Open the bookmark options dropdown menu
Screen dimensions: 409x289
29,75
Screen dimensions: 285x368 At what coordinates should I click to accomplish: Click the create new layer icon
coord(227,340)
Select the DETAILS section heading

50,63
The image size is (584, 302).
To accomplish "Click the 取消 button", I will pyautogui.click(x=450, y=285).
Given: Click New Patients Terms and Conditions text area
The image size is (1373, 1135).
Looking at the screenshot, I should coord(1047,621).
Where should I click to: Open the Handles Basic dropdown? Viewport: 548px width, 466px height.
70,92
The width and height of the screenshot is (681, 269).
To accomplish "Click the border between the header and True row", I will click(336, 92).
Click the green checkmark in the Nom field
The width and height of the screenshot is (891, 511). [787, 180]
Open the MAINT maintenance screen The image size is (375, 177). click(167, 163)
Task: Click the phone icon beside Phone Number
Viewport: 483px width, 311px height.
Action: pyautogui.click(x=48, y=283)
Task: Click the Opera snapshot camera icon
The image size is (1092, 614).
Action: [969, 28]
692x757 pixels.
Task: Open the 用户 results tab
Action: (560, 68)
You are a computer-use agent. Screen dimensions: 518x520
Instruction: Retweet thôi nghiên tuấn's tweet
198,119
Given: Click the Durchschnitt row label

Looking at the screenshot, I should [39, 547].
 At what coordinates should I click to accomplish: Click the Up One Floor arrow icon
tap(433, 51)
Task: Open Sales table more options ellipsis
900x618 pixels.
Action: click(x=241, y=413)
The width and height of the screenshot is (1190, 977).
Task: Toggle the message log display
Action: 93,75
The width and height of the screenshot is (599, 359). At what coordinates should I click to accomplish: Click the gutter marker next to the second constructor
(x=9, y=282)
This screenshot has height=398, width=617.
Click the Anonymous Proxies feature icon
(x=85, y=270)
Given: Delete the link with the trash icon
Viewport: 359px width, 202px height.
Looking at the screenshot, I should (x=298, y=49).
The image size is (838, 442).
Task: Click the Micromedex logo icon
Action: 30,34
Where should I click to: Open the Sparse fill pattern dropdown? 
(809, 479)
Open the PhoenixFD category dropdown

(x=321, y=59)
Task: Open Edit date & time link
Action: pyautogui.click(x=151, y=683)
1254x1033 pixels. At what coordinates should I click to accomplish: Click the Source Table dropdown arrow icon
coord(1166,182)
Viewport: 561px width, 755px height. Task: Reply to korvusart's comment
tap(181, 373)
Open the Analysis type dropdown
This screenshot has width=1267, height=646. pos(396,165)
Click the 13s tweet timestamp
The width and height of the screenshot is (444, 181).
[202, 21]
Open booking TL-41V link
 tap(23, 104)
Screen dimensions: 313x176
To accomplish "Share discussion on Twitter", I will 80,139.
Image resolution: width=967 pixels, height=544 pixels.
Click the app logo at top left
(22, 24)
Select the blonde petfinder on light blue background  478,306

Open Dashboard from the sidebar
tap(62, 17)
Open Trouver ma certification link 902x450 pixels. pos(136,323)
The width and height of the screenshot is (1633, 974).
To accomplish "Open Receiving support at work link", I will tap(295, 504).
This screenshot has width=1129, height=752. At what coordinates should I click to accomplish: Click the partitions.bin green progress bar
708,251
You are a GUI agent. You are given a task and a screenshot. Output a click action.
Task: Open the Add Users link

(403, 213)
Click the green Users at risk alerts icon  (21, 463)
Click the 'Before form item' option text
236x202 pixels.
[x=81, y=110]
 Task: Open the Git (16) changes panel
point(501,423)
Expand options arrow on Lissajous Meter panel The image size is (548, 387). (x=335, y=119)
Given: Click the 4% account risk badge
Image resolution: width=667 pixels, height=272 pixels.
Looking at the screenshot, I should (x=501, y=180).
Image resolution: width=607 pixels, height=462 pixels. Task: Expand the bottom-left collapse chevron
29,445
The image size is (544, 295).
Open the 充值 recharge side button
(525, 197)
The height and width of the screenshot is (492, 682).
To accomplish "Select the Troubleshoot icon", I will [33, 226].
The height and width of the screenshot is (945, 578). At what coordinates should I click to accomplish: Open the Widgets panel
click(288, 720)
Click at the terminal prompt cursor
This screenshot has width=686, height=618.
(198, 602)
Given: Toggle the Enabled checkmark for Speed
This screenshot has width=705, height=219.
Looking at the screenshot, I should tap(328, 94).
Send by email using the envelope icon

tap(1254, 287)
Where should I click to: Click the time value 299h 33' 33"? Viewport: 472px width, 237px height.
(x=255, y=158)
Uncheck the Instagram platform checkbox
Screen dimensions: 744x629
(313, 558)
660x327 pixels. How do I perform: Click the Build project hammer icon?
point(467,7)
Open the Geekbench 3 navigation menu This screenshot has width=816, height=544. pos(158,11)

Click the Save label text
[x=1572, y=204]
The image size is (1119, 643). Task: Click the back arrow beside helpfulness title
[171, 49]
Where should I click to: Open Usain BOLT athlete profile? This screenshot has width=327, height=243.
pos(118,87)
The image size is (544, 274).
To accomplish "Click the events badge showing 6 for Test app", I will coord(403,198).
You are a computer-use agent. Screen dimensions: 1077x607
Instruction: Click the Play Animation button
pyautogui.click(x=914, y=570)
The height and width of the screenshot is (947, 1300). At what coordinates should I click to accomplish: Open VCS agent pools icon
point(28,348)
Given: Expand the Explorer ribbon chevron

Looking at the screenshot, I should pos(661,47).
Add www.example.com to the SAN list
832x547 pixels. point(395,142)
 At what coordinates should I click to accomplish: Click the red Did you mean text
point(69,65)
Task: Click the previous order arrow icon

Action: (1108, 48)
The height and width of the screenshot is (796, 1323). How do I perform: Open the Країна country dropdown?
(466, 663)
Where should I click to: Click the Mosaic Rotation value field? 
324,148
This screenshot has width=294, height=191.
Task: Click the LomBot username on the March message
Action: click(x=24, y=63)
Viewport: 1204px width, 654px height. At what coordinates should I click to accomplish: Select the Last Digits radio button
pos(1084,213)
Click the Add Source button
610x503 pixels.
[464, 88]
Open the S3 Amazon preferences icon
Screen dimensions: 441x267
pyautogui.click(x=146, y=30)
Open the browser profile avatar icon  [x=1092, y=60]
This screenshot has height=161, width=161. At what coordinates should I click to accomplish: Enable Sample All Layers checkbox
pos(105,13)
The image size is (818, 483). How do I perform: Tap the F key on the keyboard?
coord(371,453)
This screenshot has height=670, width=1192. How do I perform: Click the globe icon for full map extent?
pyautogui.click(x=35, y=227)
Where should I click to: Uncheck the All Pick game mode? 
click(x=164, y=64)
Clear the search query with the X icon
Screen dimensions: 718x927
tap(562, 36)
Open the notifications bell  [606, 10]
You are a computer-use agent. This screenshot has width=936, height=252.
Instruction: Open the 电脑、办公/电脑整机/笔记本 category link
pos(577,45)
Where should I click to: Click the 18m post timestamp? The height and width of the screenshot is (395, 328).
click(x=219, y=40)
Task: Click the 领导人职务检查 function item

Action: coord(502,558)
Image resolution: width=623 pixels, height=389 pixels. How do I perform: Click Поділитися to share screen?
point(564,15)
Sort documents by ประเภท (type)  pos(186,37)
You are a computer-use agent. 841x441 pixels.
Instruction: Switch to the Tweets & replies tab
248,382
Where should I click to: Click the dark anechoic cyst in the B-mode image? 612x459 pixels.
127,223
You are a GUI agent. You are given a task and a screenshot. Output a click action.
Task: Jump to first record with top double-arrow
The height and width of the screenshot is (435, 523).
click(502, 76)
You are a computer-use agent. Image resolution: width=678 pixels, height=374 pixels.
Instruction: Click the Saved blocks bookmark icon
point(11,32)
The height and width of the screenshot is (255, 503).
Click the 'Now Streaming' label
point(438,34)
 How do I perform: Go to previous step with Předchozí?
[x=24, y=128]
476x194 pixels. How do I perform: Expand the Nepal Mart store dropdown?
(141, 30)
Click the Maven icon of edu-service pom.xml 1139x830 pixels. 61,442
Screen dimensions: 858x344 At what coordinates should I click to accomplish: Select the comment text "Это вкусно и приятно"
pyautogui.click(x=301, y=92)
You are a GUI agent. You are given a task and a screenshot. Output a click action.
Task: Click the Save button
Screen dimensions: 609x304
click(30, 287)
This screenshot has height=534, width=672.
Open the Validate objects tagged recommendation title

■ ■ ■ ■ ■ ■ ■

> _Task brief_:
Across the entries, how many lines include the string "badge"? The answer should be only a number.

> _Answer section_:
2